Robert D. Drain (born c. 1957) is a former United States bankruptcy judge of the United States Bankruptcy Court for the Southern District of New York who has presided at several high-profile corporate bankruptcies.

==Early life==
Drain received a B.A. degree cum laude with honors in 1979 from Yale University and J.D. in 1984 from Columbia University School of Law where he was a Harlan Fiske Stone Scholar for three years.

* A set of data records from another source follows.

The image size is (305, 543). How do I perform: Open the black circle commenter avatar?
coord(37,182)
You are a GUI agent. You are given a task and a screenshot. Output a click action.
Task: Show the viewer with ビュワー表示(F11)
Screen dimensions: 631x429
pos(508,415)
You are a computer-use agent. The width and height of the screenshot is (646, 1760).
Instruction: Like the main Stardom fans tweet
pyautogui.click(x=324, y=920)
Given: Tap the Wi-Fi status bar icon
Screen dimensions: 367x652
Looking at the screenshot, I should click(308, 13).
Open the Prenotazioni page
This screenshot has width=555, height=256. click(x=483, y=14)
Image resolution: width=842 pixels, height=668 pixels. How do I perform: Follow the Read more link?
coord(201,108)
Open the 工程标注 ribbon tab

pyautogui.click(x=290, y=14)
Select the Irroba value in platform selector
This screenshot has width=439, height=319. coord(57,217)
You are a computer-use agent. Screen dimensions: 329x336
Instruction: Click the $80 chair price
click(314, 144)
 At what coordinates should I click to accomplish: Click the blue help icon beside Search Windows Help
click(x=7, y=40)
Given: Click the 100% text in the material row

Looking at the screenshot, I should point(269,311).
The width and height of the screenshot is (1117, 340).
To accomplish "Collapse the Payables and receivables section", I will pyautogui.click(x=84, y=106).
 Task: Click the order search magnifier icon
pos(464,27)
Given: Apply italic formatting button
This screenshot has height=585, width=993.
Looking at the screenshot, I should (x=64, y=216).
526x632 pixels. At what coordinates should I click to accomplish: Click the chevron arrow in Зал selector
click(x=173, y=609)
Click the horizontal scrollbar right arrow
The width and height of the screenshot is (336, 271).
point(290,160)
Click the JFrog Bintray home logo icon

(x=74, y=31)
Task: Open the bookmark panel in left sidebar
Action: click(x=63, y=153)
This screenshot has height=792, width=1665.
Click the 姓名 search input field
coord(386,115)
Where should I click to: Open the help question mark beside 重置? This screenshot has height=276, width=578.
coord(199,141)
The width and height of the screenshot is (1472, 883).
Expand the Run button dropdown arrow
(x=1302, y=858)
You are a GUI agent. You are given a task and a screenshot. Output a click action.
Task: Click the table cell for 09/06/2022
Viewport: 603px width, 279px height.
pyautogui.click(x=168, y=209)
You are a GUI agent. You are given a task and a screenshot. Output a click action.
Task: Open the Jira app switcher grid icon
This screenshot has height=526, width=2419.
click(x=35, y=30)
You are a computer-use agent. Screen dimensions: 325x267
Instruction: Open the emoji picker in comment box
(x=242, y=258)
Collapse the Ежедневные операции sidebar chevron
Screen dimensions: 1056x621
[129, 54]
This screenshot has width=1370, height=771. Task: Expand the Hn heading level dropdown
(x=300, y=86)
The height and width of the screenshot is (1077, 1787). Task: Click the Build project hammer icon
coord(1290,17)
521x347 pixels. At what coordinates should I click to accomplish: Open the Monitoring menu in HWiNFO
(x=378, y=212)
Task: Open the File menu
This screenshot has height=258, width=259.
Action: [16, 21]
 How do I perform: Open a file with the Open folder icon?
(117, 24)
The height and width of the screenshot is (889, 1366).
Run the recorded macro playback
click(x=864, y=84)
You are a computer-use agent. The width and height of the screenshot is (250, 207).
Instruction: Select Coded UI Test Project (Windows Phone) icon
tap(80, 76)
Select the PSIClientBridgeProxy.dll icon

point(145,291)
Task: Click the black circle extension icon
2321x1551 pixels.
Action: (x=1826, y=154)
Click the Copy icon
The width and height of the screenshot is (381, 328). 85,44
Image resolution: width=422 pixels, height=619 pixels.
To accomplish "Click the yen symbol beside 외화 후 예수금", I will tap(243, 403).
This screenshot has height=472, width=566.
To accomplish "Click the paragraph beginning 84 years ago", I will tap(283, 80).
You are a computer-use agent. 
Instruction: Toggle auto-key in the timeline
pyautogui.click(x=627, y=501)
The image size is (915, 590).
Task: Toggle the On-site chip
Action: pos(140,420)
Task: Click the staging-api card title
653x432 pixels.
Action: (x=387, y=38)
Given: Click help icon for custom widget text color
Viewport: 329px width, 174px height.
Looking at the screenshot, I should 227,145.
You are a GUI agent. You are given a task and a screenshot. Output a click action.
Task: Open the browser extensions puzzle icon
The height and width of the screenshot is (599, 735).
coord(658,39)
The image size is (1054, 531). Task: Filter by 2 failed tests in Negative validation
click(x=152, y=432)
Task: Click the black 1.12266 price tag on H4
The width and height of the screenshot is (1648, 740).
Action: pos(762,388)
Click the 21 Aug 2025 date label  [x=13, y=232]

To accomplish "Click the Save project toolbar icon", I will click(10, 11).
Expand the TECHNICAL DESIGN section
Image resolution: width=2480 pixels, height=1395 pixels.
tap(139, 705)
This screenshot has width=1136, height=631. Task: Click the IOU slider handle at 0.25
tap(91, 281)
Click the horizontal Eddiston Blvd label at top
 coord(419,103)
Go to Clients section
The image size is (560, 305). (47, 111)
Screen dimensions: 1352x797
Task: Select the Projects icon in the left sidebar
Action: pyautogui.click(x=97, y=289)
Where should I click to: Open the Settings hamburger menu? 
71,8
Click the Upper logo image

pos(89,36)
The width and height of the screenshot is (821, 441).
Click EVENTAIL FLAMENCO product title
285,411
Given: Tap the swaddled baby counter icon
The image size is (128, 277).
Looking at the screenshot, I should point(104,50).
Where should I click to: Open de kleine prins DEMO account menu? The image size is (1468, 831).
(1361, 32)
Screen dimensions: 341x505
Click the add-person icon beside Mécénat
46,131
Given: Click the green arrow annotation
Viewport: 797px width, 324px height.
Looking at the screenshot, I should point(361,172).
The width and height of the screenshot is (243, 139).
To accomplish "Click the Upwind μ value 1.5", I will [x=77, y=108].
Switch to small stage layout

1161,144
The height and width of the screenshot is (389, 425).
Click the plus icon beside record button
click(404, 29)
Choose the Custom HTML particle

He was a partner in the bankruptcy department of the New York firm Paul, Weiss, Rifkind, Wharton & Garrison when he was appointed to be judge in 2002. He was also an adjunct professor of law at St. John's University School of Law's LLM in Bankruptcy Program for several years and is an adjunct professor at the Pace University School of Law. He retired from the court in June 2022 and joined the Corporate Restructuring Group at the law firm Skadden, Arps, Slate, Meagher & Flom.

==Notable cases==
He has presided over the bankruptcies of:

- A&P
- Cenveo
- Christian Brothers
- Coudert Brothers
- Delphi Automotive
- Frontier Airlines
- Frontier Communications
- Hostess Brands
- Loral
- OneWeb
- Purdue Pharma, emerging into Harrington v. Purdue
- RCN
- Reader's Digest
- Refco
- Roust
- Sears Holdings Corporation
- Star Tribune
- Sungard
- Tops
- Windstream Holdings

In addition, he has presided over the ancillary or plenary cases involving foreign companies with United States connections, including Parmalat, Varig S.A., and Yukos.